WHAT TO WORK ON: Reproduce exactly the stretch of lines running from the line with "Click the large System Settings gear icon" to the end of the entries below.

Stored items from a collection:
*** Block opens ***
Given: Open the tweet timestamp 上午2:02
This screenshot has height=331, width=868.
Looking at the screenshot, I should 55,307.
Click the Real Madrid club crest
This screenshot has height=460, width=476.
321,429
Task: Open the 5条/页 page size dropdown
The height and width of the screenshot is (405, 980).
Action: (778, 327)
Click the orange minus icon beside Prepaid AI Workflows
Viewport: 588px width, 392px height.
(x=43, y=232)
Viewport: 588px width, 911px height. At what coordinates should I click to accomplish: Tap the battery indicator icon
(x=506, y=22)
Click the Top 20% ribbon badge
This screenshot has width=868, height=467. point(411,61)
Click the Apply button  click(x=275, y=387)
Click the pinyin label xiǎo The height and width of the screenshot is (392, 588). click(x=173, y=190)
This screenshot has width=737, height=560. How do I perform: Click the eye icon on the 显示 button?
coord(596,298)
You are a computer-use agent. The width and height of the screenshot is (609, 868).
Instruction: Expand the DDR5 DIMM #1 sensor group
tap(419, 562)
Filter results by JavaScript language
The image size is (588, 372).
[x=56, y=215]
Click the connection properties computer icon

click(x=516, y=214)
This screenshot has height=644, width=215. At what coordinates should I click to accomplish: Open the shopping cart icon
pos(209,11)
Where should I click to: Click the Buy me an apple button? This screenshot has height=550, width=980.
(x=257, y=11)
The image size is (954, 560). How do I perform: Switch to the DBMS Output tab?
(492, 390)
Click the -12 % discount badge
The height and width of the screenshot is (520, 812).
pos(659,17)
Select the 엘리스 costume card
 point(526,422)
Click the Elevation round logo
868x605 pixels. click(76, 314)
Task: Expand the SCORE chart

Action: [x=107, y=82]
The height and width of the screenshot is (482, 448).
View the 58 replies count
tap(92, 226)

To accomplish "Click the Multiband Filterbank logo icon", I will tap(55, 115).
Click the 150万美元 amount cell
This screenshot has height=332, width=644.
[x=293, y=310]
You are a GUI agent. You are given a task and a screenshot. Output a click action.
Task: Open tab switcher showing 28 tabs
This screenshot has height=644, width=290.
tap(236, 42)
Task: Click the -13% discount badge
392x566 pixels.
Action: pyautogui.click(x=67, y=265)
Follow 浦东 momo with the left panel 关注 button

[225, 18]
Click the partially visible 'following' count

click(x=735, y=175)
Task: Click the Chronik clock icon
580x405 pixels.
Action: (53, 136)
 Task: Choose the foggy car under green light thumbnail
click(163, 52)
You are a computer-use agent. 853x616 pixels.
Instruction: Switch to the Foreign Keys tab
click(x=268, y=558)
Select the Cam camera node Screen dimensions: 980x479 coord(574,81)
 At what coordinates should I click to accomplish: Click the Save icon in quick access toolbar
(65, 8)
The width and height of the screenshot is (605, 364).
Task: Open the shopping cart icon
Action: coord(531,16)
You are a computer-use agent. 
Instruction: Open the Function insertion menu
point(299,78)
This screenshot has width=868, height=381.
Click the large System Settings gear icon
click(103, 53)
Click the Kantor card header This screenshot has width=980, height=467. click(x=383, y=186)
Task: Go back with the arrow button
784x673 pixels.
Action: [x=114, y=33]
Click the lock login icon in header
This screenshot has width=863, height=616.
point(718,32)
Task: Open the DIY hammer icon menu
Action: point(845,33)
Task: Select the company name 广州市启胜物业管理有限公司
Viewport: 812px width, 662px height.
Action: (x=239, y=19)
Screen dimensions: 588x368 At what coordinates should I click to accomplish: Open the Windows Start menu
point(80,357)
*** Block closes ***
ANSWER TO THE EXERCISE:
Click the large System Settings gear icon
click(103, 53)
Click the Kantor card header This screenshot has width=980, height=467. click(x=383, y=186)
Task: Go back with the arrow button
784x673 pixels.
Action: [x=114, y=33]
Click the lock login icon in header
This screenshot has width=863, height=616.
point(718,32)
Task: Open the DIY hammer icon menu
Action: point(845,33)
Task: Select the company name 广州市启胜物业管理有限公司
Viewport: 812px width, 662px height.
Action: (x=239, y=19)
Screen dimensions: 588x368 At what coordinates should I click to accomplish: Open the Windows Start menu
point(80,357)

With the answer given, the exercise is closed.